Since then, I have had feelings where I believe it’s just going to kick off again, but thankfully don’t. Even sitting here as I type, I can feel murmurings like it could go. I was told the spasm was to do with a levator muscle. The muscle apparently builds up energy and when enough is in there, it releases itself in these spasms that go on until it’s worn itself out. In time, it will build again until the next lot of energy is released through spasms.
You are right as this is so scary and there is no control over it. You try to describe to others what is going on and what it feels like, but how can they actually realise what intense pain this is unless you have experienced it. Quite why we have been the ones chosen to experience this kind of pain?
With no clinical remedy for this, believe there are a number on here monitoring and trying all sorts of things to find out what causes this, and what the best relief is.
Since the last attack, I have stopped eating nuts, or try to as there are a number of surprising things that contain nuts. All I put this down to was doing something out of the ordinary and that was binging on a tub of nuts left over after Christmas.
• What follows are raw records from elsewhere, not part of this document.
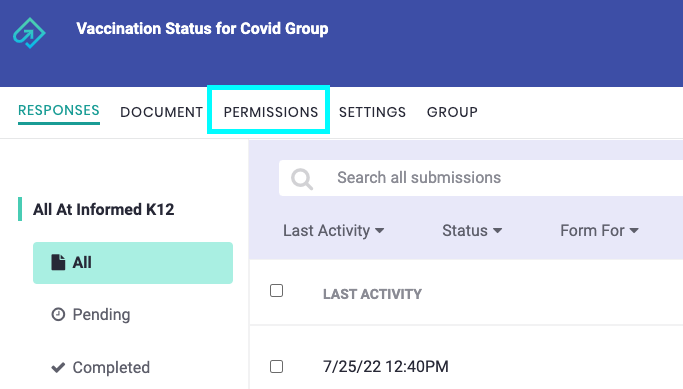This screenshot has width=683, height=389.
Task: Switch to the Permissions tab
Action: point(270,112)
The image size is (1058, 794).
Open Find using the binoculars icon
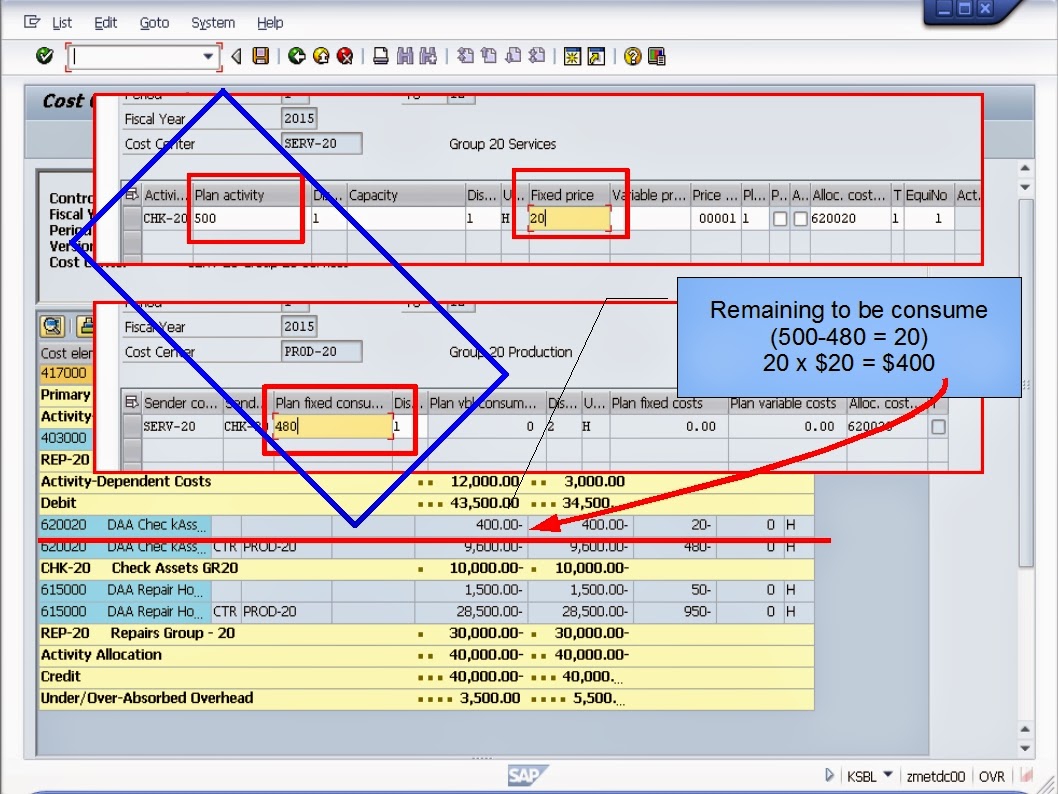(405, 57)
As for investigation for science to find a remedy, I would put it quite high on the list. Although you think you might die as on a scale of one to ten of pain, it must be a nine, it’s not life threatening, although there are a number of accounts on here of people passing out which is potentially fatal depending on where you are, or what you are doing. The women on here have said it’s worse than childbirth.
There should be a national PF day to make people aware of this. What fun the rest of Joe public would have through hearing about this condition. We would be classed a pain in the bums.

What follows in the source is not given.